» **Data provided**
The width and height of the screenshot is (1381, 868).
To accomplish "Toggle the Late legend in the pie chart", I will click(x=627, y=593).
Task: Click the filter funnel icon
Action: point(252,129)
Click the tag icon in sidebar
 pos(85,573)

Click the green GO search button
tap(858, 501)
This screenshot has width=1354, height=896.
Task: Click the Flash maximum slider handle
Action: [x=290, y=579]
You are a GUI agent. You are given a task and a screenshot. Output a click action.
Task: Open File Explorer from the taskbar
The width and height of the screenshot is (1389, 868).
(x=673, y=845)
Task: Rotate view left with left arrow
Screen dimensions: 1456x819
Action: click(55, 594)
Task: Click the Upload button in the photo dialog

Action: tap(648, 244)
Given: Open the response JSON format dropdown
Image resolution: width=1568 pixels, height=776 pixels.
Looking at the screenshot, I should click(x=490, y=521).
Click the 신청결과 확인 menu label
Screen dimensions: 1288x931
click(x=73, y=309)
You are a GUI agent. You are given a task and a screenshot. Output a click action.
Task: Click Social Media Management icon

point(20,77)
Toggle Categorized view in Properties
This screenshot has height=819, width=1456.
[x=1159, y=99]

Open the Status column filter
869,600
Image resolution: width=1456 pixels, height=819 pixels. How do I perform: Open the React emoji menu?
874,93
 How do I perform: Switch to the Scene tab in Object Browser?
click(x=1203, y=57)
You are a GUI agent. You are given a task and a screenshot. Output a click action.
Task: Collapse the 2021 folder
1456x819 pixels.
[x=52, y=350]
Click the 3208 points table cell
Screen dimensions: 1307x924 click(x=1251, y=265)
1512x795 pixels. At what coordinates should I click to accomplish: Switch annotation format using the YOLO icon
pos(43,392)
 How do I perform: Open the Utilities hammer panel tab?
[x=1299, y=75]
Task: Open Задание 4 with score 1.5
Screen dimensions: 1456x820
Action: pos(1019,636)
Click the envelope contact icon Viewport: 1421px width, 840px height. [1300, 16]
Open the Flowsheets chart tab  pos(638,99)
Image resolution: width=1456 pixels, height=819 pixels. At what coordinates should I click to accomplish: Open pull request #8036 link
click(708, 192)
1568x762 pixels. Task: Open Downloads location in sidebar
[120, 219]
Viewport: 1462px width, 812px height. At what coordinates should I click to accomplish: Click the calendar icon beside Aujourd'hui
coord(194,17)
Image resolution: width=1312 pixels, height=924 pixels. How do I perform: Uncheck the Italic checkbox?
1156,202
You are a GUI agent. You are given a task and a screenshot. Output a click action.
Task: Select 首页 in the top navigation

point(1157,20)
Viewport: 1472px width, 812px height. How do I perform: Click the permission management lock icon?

» **Task to carry out**
Would you repeat each of the records above exactly?

» **Task solution**
The width and height of the screenshot is (1381, 868).
To accomplish "Toggle the Late legend in the pie chart", I will click(x=627, y=593).
Task: Click the filter funnel icon
Action: point(252,129)
Click the tag icon in sidebar
 pos(85,573)

Click the green GO search button
tap(858, 501)
This screenshot has width=1354, height=896.
Task: Click the Flash maximum slider handle
Action: [x=290, y=579]
You are a GUI agent. You are given a task and a screenshot. Output a click action.
Task: Open File Explorer from the taskbar
The width and height of the screenshot is (1389, 868).
(x=673, y=845)
Task: Rotate view left with left arrow
Screen dimensions: 1456x819
Action: click(55, 594)
Task: Click the Upload button in the photo dialog

Action: tap(648, 244)
Given: Open the response JSON format dropdown
Image resolution: width=1568 pixels, height=776 pixels.
Looking at the screenshot, I should click(x=490, y=521).
Click the 신청결과 확인 menu label
Screen dimensions: 1288x931
click(x=73, y=309)
You are a GUI agent. You are given a task and a screenshot. Output a click action.
Task: Click Social Media Management icon

point(20,77)
Toggle Categorized view in Properties
This screenshot has height=819, width=1456.
[x=1159, y=99]

Open the Status column filter
869,600
Image resolution: width=1456 pixels, height=819 pixels. How do I perform: Open the React emoji menu?
874,93
 How do I perform: Switch to the Scene tab in Object Browser?
click(x=1203, y=57)
You are a GUI agent. You are given a task and a screenshot. Output a click action.
Task: Collapse the 2021 folder
1456x819 pixels.
[x=52, y=350]
Click the 3208 points table cell
Screen dimensions: 1307x924 click(x=1251, y=265)
1512x795 pixels. At what coordinates should I click to accomplish: Switch annotation format using the YOLO icon
pos(43,392)
 How do I perform: Open the Utilities hammer panel tab?
[x=1299, y=75]
Task: Open Задание 4 with score 1.5
Screen dimensions: 1456x820
Action: pos(1019,636)
Click the envelope contact icon Viewport: 1421px width, 840px height. [1300, 16]
Open the Flowsheets chart tab  pos(638,99)
Image resolution: width=1456 pixels, height=819 pixels. At what coordinates should I click to accomplish: Open pull request #8036 link
click(708, 192)
1568x762 pixels. Task: Open Downloads location in sidebar
[120, 219]
Viewport: 1462px width, 812px height. At what coordinates should I click to accomplish: Click the calendar icon beside Aujourd'hui
coord(194,17)
Image resolution: width=1312 pixels, height=924 pixels. How do I perform: Uncheck the Italic checkbox?
1156,202
You are a GUI agent. You are given a task and a screenshot. Output a click action.
Task: Select 首页 in the top navigation

point(1157,20)
Viewport: 1472px width, 812px height. How do I perform: Click the permission management lock icon?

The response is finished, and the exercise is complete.